Yazık bu nasıl bir kutlama, nerelere geldik Allahım?
Gaz, çamurlu su yine olan garibim madencilere oldu.
Bir ölüm ve aynı gün dünyaya gelen bir bebe…
Madencilerden Hüseyin Gültekin kaza günü baba oldu. Buruk Acı bu olsa gerek.
Yaşam –Ölüm
Gerçek-Yalan
Hırs-Acımasızlık
Kolkola…
Bir baş ki toprağın metrelerce altına girip çalışmaya razı olmuş işçilere; “Çok tuvalete çıkıyorsunuz.” Diyor.
Prostatın en ağır dönemini yaşayın inşallah!
Nasreddin Hoca bile bilmiş be.
Hayattaki en güzel şeydir leyn, gelince tabii gidecek!
İşkence mi bu be hava yok yemek yok tuvalet yapmak yok!
Öfkeler hat safhada…Yangınlar da anaların, yetimlerin, aşıkların yüreğinde…
….
Ölüm Ocağında bakın neler var;
2 Asgari ücret zorunlu verip, sonra şirket birini geri alıyormuş.
3 aydır maaş verilmediği için işe mecbur tutuluyorlarmış. Bırakıp gidersen alacağını da alamıyorsun.

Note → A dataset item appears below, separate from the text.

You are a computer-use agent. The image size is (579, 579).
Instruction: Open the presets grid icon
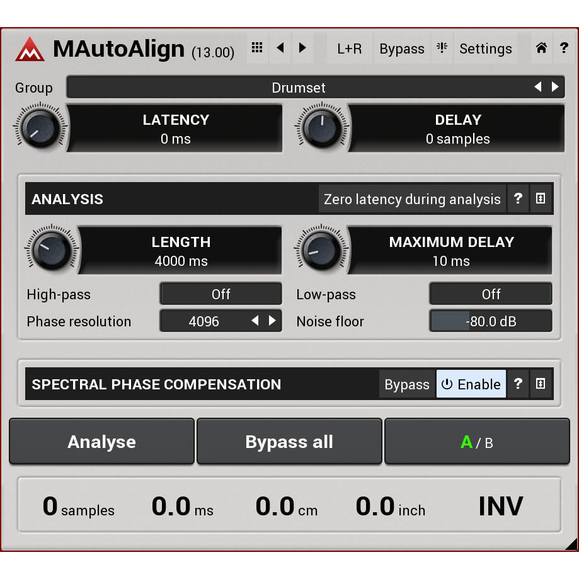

Yemek servisleri kalkmış, evden ne getiriyorlarsa 15 dakika da yiyip, tuvaletlerini de pet şişeyle gideriyorlarmış.
İki yıl önce su sızıntısı olan duvar göya tamirden geçmiş. Üstüne haziran da madeni denetleyen müfettişler, “Sondaj kontrolü yapılmamasını” eksik olarak göstermişler de.
Sözün bittiği yer burası…
….
Peşmergelerin araçlarından silahla selamlayarak geçişlerini izledik.
Altın… Saray… Padişah…Para… Cumhuriyet… Işid… Kobani…Esed mi Esad mı?
Anlamak için akla karayı seçmek gerek…
Ben var anlamamak
Cızzzttt bızzzztttt…
Kim nereye gidiyor, kafalar mankafalar kafatasları, sefertasları, taskebapları…
Hayırlara yorun hayırlara…
……..
Allah da artık bıktı bizden.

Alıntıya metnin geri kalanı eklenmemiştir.